South Africa must drastically overhaul its current goals, budgets and thinking if it wants to train and produce more doctors and nurses, plug the medical brain drain, and boost the current abysmal public healthcare offerings.

In fact, to adequately care for the health of its future population, says a new study by a team from the World Bank, extracts of which were published in Daily Maverick, the country has to substantially invest in a skilled health workforce.

Courtney Price Ivins, Annie (Liying) Liang, Nicole Serfontein, Thulani Matsebula and Pia Schneider write that SA’s increasing population, changing demographics and growing middle class are just a few of the trends exerting pressure on the health system in the coming decades.

By 2050, South Africa is expected to grow by 15m: 77% of the population will be living in cities, and economic growth will help expand the middle class, especially in urban areas.

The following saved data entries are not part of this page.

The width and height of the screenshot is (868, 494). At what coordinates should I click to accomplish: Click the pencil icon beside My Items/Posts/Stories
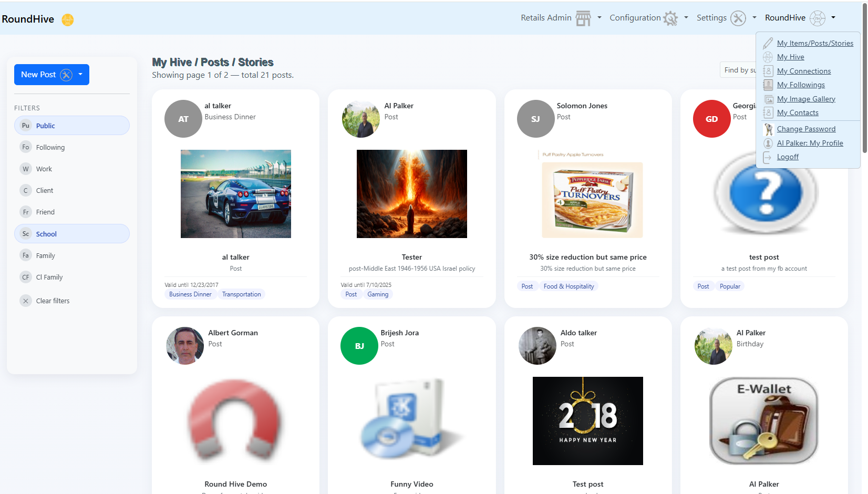(x=768, y=43)
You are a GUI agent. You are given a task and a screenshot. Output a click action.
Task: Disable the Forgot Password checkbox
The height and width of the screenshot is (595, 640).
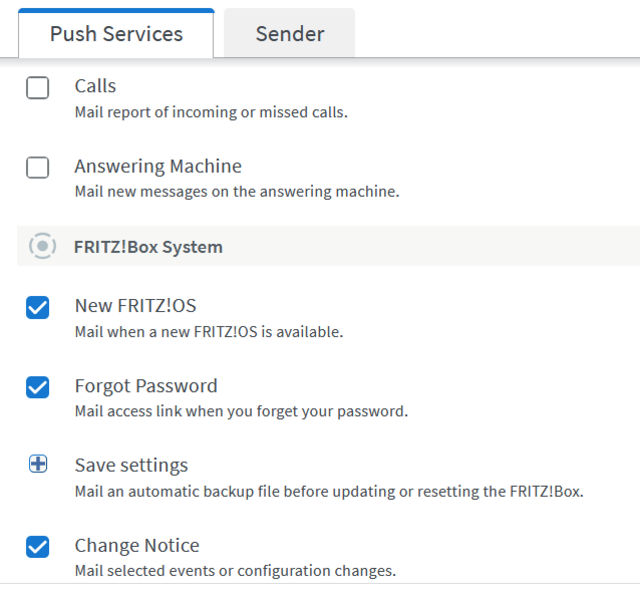(x=37, y=388)
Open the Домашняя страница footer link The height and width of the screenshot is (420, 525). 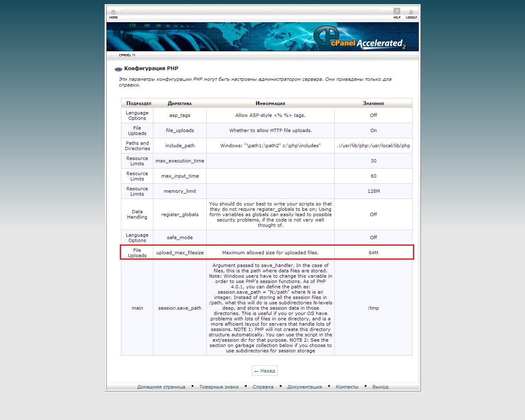pos(161,387)
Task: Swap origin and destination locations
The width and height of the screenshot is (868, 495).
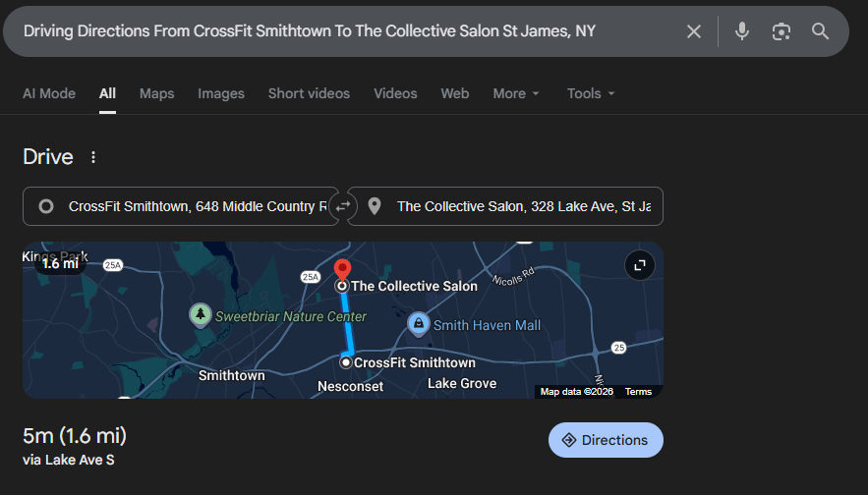Action: [x=343, y=206]
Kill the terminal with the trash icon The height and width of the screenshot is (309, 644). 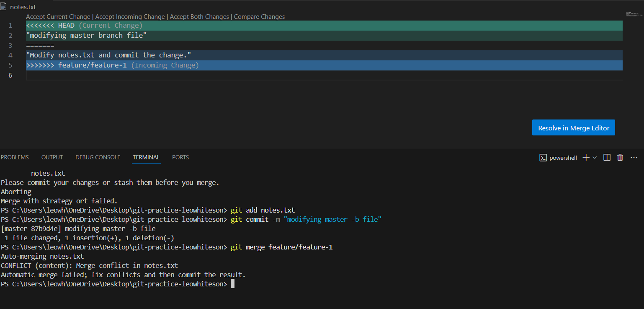coord(620,158)
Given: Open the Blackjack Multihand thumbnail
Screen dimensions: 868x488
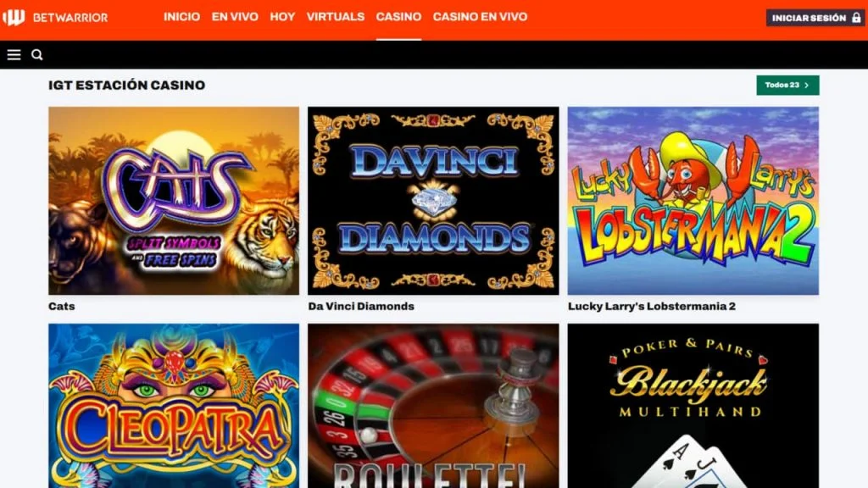Looking at the screenshot, I should click(x=693, y=406).
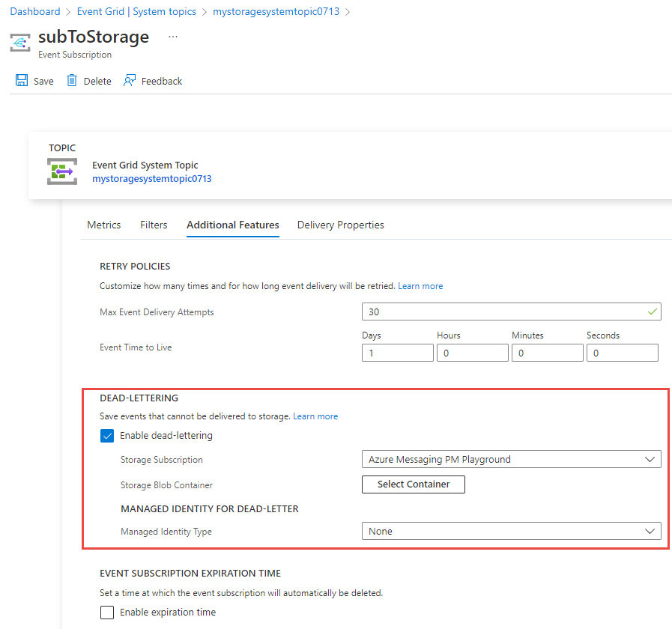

Simultaneously, life expectancy is projected to increase from the current 64 to about 73 years in 2040, if HIV/Aids can be controlled. However, many rural people will be both poor and elderly and facing chronic diseases, which are increasingly affecting the poor.

Technology will transform expectations for care, how care is provided, how providers are educated and how information is utilised. In 2019, more than 91% of South Africa’s population had access to a smartphone. This widespread availability to access information can increase people’s expectations for healthcare.

SA’s emerging market for the medical technology industry will reach $1.8bn in 2023 and will continue to grow and facilitate learning and medical work. Data systems will advance e-health, disease surveillance and communication with consumers and providers.

Preparing a health workforce for the future

South Africa is expected to become a high-income country within the next decade. With economic growth, the government will generate more domestic revenue that can be invested in medical education and the health workforce. Based on the analysis of the current context, six recommendations emerge from the World Bank study:

1. Invest in high-quality education and medical research

The quality of education must improve substantially to ensure the system produces enough qualified students for health professions. In 2017, only 55% of children finished secondary school. In international assessments, in 2015 and 2016, South African children ranked last among 49 countries in maths and reading. These outcomes need to improve to increase the number of qualified candidates for health studies.

In 2020, medical institutions here produced about 1,800 graduates, fewer than Chile, Colombia and Turkey. Universities should triple the number of medical graduates to about 5,500 annually to achieve the same output as Chile, and recruit faculty internationally, including among diaspora academics. However, the government’s plans are to increase the number to just 2,000 medical graduates annually by 2030. This is not enough.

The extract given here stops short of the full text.